Juraj Slafkovsky had two goals, Patrik Laine had a goal and an assist, and Lane Hutson had two assists for the Canadiens (31-27-7), who have lost three of their last four (1-1-2). Dobes had 30 saves.
“It’s tough. We needed this win ...,” Slafkovsky said. “We were right there and just lost it in the end. I don’t even know what to say.”
Montour made it 1-0 at 4:54 of the first period. Dobes tried to rim the puck around the glass from behind the net, but Eberle jumped and cut off the clearing attempt. He then fed Montour at the top of the right circle, who snapped it past Dobes’ blocker.
“It’s just shooting the puck, really,” Montour said of scoring five goals in two games against the Canadiens this season. “Guys are finding me in the right areas, and [we have good] netfront.

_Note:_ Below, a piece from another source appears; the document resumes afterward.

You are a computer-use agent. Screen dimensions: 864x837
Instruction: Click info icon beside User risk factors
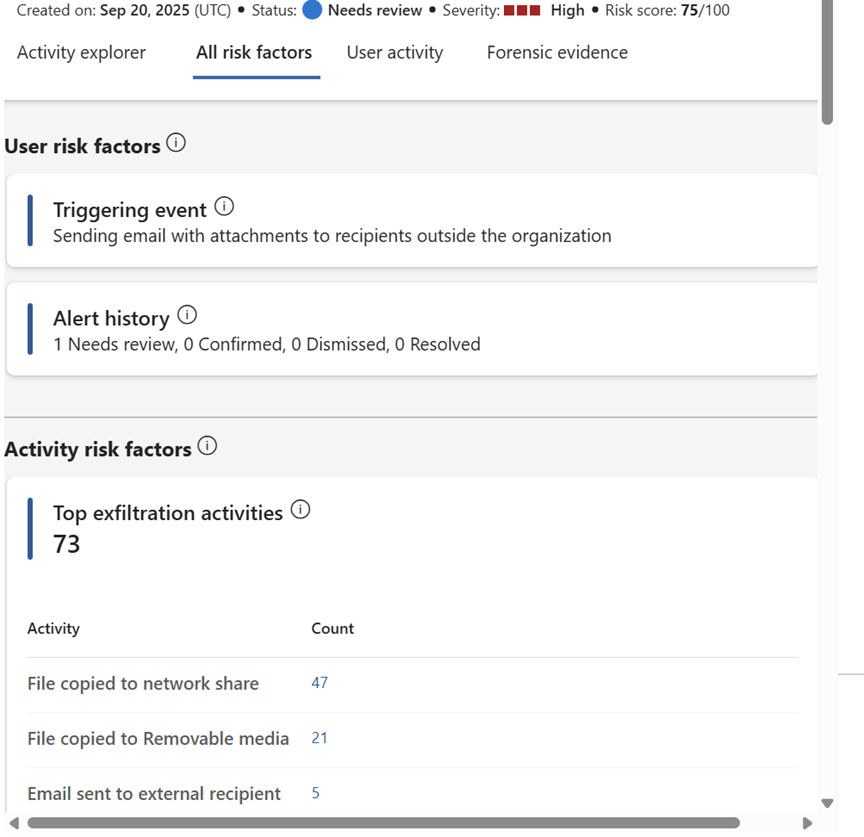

It’s nice to see a couple go through.”
Tolvanen pushed it to 2-0 with a wrist shot over Dobes’ right pad at 4:47 of the second period after Eberle won a race to a loose puck on the half wall and tipped it out to Tolvanen in the right circle.
Laine, who missed Montreal’s previous two games with the flu, cut the lead to 2-1 with a power-play goal at 7:11 of the second, one-timing Nick Suzuki's pass over Daccord’s right shoulder from the left circle.
“I knew I was going to play since yesterday, so no last-minute decision,” Laine said. “Without 'Dobey', I think we should have earned zero points with the game we played. It was a little better in the second, but I think the first and third was… if you play like that, you can’t win.”